Passage given>
━━━━

My introduction to ‘Hammer House’ occurred in March 1968 after I, along with Cyril Levitt and Grant Gordon, was evicted from the neighbouring Waterloo Towers apartment building following an overly boisterous party. Given 72 hours to vacate, I was fortunate enough to find a room in the residence for the remainder of the term. I can’t say it was ideal. Residents were required to perform chores, or “fags”, as part of the deal and as one of the last people to move in I got the fags no else wanted, one of which was to empty the institutional-sized garbage cans in the cafeteria. Try to picture a disabled kid trying to shift around a bag of garbage that weighed almost as much he did. Students sure threw out a lot of food!
Meanwhile, the co-op divested itself of the houses across the street, except for the one which had been used previously as a kitchen for the residents. The co-op’s intention was to convert it to a coffee house so they leased it to a group of people who would carry out the alterations and run the coffee house in lieu of rent. Over the course of the summer of 1968, Jim Hunter, “Corli” Shirley and Graham Dadson built the coffee house in the basement, named it “Cape Fogo” and waited for the masses to pour in. Alas, the masses never showed up so they agreed to rent the house and invited me and Charlotte von Bezold to join them that fall. This became Waterloo’s premier hippy house and was known thereafter simply as “132”. One of the notable features of the house was the jukebox in the living room which had a never-changing collection of 60’s hits. I remember many a morning waking up to the gently soothing strains of “Harper Valley PTA”.
Soon after I moved in, as more and more people were being busted for smoking dope, Jim and I went and talked to a lawyer (Morley Rosenberg?) about our legal rights and subsequently printed a flyer entitled “What To Do When the Cops Show Up” which we distributed on campus. This was my first real taste of political activism.
The house became a bit of a landmark and home to a number of students, hippies and general ne’er do wells including several who later worked at Dumont. Meanwhile, across the street was the aforementioned Waterloo Towers, where a group of students lived en masse in a 10th floor apartment, sharing two bedrooms, the living room and the balcony.

━━━━

Problem statement>
Answer these questions from the passage on the Waterloo houses:
1. In what month and year did the writer first come to Hammer House?
2. What name was given to the coffee house built in the basement?
3. What was the title of the flyer the writer and Jim printed?

(Rows of pointing data)

━━━━

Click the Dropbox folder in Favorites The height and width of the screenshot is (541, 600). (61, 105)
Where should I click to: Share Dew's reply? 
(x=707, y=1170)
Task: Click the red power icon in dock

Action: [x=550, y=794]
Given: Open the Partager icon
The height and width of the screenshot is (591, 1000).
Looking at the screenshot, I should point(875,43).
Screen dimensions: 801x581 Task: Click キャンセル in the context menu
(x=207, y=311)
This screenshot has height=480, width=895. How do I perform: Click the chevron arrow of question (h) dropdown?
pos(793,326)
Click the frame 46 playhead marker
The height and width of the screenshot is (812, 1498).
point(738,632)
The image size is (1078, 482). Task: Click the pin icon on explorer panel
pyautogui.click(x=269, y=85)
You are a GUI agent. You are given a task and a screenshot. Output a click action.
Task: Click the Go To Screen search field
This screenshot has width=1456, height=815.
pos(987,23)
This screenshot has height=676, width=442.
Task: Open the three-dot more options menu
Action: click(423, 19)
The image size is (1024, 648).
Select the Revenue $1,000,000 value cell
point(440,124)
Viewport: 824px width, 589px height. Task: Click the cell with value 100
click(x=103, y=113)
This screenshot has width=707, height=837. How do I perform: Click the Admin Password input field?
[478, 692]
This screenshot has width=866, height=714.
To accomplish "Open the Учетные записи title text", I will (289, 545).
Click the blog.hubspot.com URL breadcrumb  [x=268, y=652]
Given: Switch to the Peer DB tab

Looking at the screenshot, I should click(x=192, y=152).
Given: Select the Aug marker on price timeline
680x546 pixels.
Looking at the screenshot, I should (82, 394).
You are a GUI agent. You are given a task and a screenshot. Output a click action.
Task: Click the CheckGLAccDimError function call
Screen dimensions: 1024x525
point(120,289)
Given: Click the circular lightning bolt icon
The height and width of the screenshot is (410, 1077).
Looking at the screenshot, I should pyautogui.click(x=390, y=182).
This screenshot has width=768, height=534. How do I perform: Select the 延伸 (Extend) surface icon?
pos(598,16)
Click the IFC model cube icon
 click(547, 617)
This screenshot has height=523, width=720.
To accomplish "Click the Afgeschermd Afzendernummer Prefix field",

━━━━

Solution to the exercise>
1. March 1968
2. "Cape Fogo"
3. "What To Do When the Cops Show Up"